[WHAT YOU WILL DO]: In the records that follow, find each line with the word "computer" and copy it.

[Items listed in a dataset]
== Segment start ==

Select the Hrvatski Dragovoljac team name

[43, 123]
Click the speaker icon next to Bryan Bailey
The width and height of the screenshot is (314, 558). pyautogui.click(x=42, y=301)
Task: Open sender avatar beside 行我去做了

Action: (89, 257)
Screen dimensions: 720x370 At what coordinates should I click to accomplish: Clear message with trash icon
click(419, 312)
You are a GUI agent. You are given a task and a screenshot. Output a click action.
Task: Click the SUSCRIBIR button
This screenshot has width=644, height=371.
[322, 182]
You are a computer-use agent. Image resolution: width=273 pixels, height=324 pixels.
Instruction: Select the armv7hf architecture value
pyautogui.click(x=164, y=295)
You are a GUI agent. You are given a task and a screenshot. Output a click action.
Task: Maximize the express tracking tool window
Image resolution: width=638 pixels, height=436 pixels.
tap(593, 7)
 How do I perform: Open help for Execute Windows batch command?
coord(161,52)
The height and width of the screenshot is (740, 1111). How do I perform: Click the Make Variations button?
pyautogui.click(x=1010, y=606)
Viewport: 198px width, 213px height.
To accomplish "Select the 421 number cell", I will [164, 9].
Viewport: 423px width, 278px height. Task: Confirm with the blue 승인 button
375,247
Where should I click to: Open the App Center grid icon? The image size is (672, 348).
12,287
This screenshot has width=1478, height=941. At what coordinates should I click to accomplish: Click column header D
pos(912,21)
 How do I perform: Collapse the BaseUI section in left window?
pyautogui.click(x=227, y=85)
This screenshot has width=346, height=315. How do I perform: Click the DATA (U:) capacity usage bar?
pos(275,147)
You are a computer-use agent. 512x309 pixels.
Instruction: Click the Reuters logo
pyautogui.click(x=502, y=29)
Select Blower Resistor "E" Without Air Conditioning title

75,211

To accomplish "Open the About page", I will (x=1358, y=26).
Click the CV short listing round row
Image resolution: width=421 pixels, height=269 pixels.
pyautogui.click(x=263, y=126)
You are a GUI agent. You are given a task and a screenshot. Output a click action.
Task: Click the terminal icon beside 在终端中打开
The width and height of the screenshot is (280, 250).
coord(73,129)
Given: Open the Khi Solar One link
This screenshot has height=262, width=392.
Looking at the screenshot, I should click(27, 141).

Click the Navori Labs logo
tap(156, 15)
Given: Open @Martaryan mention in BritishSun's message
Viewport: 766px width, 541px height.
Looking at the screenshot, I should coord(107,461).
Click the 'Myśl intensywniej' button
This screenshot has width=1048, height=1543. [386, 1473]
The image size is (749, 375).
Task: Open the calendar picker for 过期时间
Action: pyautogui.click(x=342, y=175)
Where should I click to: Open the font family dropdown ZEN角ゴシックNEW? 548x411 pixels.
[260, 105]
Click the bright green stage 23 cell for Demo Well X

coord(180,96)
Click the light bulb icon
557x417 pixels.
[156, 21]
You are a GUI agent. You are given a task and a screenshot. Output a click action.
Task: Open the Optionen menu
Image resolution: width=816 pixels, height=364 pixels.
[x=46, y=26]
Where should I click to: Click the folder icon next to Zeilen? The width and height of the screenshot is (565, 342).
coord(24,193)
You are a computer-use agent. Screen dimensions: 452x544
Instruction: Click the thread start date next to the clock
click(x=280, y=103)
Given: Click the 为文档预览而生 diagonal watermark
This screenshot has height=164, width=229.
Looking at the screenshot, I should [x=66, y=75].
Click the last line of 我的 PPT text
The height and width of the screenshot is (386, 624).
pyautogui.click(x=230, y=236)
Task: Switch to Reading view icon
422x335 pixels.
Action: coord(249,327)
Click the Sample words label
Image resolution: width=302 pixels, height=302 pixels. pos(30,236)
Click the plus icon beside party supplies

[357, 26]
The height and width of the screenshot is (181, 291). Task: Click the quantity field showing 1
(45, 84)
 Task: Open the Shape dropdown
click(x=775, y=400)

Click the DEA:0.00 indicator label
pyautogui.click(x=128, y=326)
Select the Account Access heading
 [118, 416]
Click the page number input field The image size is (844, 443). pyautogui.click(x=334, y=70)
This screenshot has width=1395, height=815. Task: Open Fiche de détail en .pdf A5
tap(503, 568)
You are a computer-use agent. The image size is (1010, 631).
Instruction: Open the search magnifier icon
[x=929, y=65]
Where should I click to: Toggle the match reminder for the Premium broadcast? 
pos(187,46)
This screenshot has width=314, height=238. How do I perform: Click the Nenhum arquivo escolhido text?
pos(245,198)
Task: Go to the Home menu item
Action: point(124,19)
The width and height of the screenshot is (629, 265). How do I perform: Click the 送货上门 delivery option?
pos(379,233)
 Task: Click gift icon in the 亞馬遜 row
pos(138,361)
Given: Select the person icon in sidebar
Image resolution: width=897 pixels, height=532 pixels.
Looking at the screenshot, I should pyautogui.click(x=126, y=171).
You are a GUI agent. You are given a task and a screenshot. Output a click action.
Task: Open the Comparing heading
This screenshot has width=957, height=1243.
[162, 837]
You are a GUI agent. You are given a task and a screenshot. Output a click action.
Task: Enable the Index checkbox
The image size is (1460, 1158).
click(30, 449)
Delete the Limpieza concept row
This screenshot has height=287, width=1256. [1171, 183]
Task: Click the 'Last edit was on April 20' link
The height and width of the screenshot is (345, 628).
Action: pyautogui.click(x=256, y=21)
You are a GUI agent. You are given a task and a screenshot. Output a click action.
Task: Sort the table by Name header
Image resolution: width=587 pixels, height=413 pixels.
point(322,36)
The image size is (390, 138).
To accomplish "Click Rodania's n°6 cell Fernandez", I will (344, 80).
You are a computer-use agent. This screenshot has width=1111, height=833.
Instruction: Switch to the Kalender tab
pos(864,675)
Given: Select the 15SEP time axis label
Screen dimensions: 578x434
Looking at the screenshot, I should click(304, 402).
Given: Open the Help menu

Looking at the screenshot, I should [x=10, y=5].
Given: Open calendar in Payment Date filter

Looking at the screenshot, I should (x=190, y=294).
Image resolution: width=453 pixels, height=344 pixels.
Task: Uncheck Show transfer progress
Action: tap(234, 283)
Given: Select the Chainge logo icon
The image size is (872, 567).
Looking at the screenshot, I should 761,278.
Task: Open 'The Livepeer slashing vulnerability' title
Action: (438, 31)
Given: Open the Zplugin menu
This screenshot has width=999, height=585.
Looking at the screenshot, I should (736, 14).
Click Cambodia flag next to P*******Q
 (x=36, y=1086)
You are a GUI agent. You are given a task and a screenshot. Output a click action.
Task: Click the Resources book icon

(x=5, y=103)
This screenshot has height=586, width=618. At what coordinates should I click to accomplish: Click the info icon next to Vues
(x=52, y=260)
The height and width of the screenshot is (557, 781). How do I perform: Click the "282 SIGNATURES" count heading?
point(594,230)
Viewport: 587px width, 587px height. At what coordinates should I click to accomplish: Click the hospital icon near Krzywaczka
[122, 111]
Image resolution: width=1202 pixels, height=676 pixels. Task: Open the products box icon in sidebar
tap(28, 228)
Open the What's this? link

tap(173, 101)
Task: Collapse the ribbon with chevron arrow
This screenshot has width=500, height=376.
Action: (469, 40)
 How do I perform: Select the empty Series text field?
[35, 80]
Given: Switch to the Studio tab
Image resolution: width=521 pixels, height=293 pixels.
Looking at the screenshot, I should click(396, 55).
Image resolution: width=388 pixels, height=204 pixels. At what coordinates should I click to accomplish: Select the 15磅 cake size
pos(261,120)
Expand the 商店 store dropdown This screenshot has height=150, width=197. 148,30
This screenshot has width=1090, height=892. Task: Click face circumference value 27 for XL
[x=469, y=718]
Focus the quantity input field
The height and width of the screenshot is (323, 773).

== Segment end ==

[TASK OUTPUT]:
You are a computer-use agent. Image resolution: width=273 pixels, height=324 pixels.
You are a computer-use agent. 512x309 pixels.
You are a computer-use agent. Screen dimensions: 452x544
You are a computer-use agent. The image size is (1010, 631).
You are a computer-use agent. This screenshot has width=1111, height=833.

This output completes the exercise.